- **Problem statement**
What is needed is an exact transcription of every record.

[Entries taken from a collection]
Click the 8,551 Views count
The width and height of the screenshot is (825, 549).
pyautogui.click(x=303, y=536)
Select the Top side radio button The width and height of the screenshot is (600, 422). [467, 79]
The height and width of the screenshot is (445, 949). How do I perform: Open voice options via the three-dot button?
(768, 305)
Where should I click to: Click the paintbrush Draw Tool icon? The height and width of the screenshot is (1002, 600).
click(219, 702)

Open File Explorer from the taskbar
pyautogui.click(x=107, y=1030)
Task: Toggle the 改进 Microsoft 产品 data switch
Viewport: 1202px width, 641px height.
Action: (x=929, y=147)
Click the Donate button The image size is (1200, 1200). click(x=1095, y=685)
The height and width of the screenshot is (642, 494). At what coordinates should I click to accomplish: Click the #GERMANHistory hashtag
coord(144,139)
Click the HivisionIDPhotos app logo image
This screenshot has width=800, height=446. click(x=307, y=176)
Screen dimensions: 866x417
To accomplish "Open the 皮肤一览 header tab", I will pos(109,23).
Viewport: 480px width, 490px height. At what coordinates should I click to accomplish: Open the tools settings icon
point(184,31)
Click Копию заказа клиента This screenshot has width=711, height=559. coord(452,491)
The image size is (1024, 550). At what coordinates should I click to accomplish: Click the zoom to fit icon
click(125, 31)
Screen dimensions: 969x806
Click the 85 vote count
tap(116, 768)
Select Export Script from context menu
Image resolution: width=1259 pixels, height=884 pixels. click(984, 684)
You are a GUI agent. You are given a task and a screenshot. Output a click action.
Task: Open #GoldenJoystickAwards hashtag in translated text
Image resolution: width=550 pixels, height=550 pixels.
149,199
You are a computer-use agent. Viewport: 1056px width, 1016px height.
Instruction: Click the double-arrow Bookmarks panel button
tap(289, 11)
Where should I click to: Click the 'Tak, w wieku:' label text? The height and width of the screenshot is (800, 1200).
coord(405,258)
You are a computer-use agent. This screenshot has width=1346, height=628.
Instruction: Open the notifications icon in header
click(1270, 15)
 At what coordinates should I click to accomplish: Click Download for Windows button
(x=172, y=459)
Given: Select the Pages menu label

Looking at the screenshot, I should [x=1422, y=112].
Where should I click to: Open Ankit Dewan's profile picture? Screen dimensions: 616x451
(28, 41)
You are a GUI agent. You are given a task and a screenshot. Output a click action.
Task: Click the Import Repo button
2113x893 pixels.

- **Task solution**
Click the 8,551 Views count
The width and height of the screenshot is (825, 549).
pyautogui.click(x=303, y=536)
Select the Top side radio button The width and height of the screenshot is (600, 422). [467, 79]
The height and width of the screenshot is (445, 949). How do I perform: Open voice options via the three-dot button?
(768, 305)
Where should I click to: Click the paintbrush Draw Tool icon? The height and width of the screenshot is (1002, 600).
click(219, 702)

Open File Explorer from the taskbar
pyautogui.click(x=107, y=1030)
Task: Toggle the 改进 Microsoft 产品 data switch
Viewport: 1202px width, 641px height.
Action: (x=929, y=147)
Click the Donate button The image size is (1200, 1200). click(x=1095, y=685)
The height and width of the screenshot is (642, 494). At what coordinates should I click to accomplish: Click the #GERMANHistory hashtag
coord(144,139)
Click the HivisionIDPhotos app logo image
This screenshot has width=800, height=446. click(x=307, y=176)
Screen dimensions: 866x417
To accomplish "Open the 皮肤一览 header tab", I will pos(109,23).
Viewport: 480px width, 490px height. At what coordinates should I click to accomplish: Open the tools settings icon
point(184,31)
Click Копию заказа клиента This screenshot has width=711, height=559. coord(452,491)
The image size is (1024, 550). At what coordinates should I click to accomplish: Click the zoom to fit icon
click(125, 31)
Screen dimensions: 969x806
Click the 85 vote count
tap(116, 768)
Select Export Script from context menu
Image resolution: width=1259 pixels, height=884 pixels. click(984, 684)
You are a GUI agent. You are given a task and a screenshot. Output a click action.
Task: Open #GoldenJoystickAwards hashtag in translated text
Image resolution: width=550 pixels, height=550 pixels.
149,199
You are a computer-use agent. Viewport: 1056px width, 1016px height.
Instruction: Click the double-arrow Bookmarks panel button
tap(289, 11)
Where should I click to: Click the 'Tak, w wieku:' label text? The height and width of the screenshot is (800, 1200).
coord(405,258)
You are a computer-use agent. This screenshot has width=1346, height=628.
Instruction: Open the notifications icon in header
click(1270, 15)
 At what coordinates should I click to accomplish: Click Download for Windows button
(x=172, y=459)
Given: Select the Pages menu label

Looking at the screenshot, I should [x=1422, y=112].
Where should I click to: Open Ankit Dewan's profile picture? Screen dimensions: 616x451
(28, 41)
You are a GUI agent. You are given a task and a screenshot. Output a click action.
Task: Click the Import Repo button
2113x893 pixels.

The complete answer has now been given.